Each workplace may use slightly different methods to record the time you begin or end work. While some employers use the exact time you punch in or out, other employers may use something called the “seven-minute rule” to round your time up or down.
If you see discrepancies between the hours you receive payment for and the hours you work, it may be because your employer utilizes this method to keep track of your time.
Explaining the seven-minute rule
According to FindLaw, the seven-minute rule allows employers to round their workers’ time to the nearest 15-minute increment. For example, if you are running late and you clock in at 9:02 a.m., your employer can round that time to 9:00 a.m. If you clock in at 9:12 a.m., however, the employer will round your time to 9:15 a.m.
While this method can make it easier to process payroll, it is important to understand that the employer must be consistent in their practice. They cannot only round your time when it benefits the business, for example.
Defining legal requirements for employers
Federal law states that there is no requirement for time clocks at a place of employment, but most employers use them because it is easier to keep track of than manually recording hours. The following points are a few other federal laws that define wage and hour requirements for employers”

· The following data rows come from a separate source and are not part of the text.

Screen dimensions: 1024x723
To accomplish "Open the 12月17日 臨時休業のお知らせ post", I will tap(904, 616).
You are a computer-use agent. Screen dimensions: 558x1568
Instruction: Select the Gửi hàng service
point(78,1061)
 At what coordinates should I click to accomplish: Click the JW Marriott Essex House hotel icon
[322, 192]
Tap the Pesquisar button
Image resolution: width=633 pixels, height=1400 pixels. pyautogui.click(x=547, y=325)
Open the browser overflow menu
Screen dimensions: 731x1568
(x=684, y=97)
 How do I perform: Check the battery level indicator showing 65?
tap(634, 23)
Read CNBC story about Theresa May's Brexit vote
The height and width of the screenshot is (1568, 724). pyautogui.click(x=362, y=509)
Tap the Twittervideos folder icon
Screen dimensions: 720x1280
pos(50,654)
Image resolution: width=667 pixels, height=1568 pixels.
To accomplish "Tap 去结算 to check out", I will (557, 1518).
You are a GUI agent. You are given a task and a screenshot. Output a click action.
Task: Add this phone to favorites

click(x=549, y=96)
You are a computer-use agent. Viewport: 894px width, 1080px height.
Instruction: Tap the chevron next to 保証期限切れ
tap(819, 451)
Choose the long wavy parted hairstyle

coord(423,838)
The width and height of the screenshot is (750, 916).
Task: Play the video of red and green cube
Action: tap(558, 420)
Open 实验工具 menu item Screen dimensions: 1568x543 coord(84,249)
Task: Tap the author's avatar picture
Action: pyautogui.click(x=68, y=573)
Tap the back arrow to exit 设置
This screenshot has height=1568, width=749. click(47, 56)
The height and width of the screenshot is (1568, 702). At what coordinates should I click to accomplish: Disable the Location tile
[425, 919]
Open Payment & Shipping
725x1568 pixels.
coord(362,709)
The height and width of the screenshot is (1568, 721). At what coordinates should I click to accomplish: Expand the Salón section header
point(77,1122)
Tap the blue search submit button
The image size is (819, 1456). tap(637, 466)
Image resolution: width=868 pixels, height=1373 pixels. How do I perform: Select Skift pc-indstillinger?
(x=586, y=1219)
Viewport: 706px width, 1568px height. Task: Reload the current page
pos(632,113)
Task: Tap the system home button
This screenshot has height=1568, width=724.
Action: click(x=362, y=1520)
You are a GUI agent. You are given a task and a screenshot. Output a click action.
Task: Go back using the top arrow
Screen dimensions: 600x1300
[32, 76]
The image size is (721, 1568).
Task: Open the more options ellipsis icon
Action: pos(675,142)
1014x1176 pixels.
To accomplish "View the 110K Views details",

- Non-salaried employees must receive payment for the hours they work
- Arriving early or late to begin work must result in payment
- Arriving early or late, but failing to engage in work, will not result in payment
- Employers may choose to round time to the nearest five, six or 15-minute increment
- Rounding time up and down must accurately pay employees over a period
If you feel that your employer is utilizing the seven-minute rule unfairly, it may be a good idea to consult a professional.